Ich kann es kaum abwarten, meine Livepaintings in neuen Projekten zu verfeinern. Denkbar sind völlig neue interaktive Lichträume, die bei Klick oder Berührung Lichtfarbe, Lichtrichtung oder Lichtintensität verändern. Die eben wirklich zeigen, was “Malen mit Licht” bedeutet. Wie das Licht elementar auf die Form der Dinge einwirkt, wie Licht die Wirklichkeit formt und verändert.

Obwohl ein Foto die falsche Präsentationsform für ein Livepainting ist, und der Weg als Ziel anzusehen ist, zeige ich ein Standbild des Livepaintings bei ca. 3:40min Belichtungszeit. Darunter kommen noch zwei Lichtmalereien der alten Schule.

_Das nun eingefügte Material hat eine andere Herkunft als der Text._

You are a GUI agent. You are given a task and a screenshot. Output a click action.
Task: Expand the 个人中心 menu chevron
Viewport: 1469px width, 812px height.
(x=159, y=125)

Großen Dank an meinen Papa, der mich als Timing- und Caddyassistent begleitet hat. 🙂


6 Antworten zu “Livepainting V1.0 – das Licht bei der Arbeit sehen”

  1. Robert sagt:

    Hi Christoph,

    hab mir grad die Zahnarztstuhl-Videos angeschaut. Coole Sache… muss ich ja sagen. Aber ist leider nicht das erste was ich in der Form kenne. Ich glaub es war 2009 oder so, als ich das hier gefunden hatte:

    http://www.lankyboy.com/Mercedes.html

    Schöne Grüße
    Robert.

  2. Christoph sagt:

    HI Robert,

    danke Dir für den Kommentar! Das coole Mercedes Video von Trevor Owen kenne ich! Das Teil hat mich in der Tat bewogen, mir erstmals Gedanken über das Thema zu machen. ABER, er hat alles mit Fotos und einer extrem aufwendigen Nacharbeit (3 Wochen, laut Nikon Pro) gemacht. Ich habe alles mit HD Video und 3 Tagen Postproduktion hinbekommen. Alle Einspiegelungen in meinem Video sind real und genau da wo sie hingehören. In dem Mercedes Video ist alles Einzelbild für Einzelbild in Photoshop mit Masken einradiert worden. Dennoch, das Mercedes Video ist toll! Habe jetzt schon viele weitere Ideen, die Technik voranzubringen, da sind noch unheimlich mehr coole Sachen möglich. Wenn ich nur mehr Zeit zum Experimentieren hätte…

    Viele Grüße
    Christoph

  3. Martin sagt:

    Sehr, sehr, geil!
    Überhaupt, deine ganzen hier präsentierten Bilder und Videos sind wirklich der Hammer!
    Was mich jetzt aber noch interessieren würde: Wie hast du das gemacht, dass die “Lichtpinselstriche” in dem Video bleiben und nicht wieder verschwinden. Mir würde da spontan jetzt nur einfallen nach jedem abgelaufenen Frame das Video in einer neuen Spur von vorne beginnen zu lassen, aber du hast da doch bestimmt einen einfacheren Weg genommen, oder?

  4. Martin sagt:

    Hi Christoph, ich bin’s nochmal.
    Du willst ja wahrscheinlich nicht verraten wie du das gemacht hast oder? Ich denke mal Betriebsgeheimnis 😉
    Aber ich habe mich nochmal etwas umgeschaut und habe ein fast drei Jahre altes Video gesehen, wo jemand eine ähnliche oder die gleiche Technik verwendet hat: http://www.youtube.com/watch?v=5BcX6YA2VeU In dem Youtube-Account sind noch einige andere Videos dieser Art.
    Aber vielleicht beantwortest du mir ja diese Frage: Hast du das mit vorhandenen Mitteln/Effekten in After Effects/Premiere gemacht oder hast du einen komplett neuen Effekt erstellt?

    Grüße, Martin

  5. Christoph sagt:

    Hi Martin,
    vielen Dank für den Link, kannte ich noch nicht. Ja, das deutet auf die gleiche Umsetzung hin. Ich würde die Technik selbst noch gerne weiterentwickeln und ein paar mehr Projekte damit umsetzen. Möchte da auch gerne mehr draus machen, als ein paar Lichtgraffitis in die Luft zu malen. Der Effekt ist bereits in AE/ Premiere integriert.
    Wie so oft: die technische Umsetzung ist das eine, viel schwieriger ist es guten Input zu produzieren… möglichts gut um die Ecke zu denken. Lass mich noch ein bisschen austoben, wenn ich das Gefühl habe, dass es sich (für mich) abgenutzt hat, lass ich was durchsickern, ok? 😉
    LG Christoph

  6. Martin sagt:

    Danke für die Antwort!

    Na, dann hoffe ich mal, dass es sich für Dich nicht so schnell abnutzt, denn ich bin gespannt was du noch so alles damit umsetzen wirst.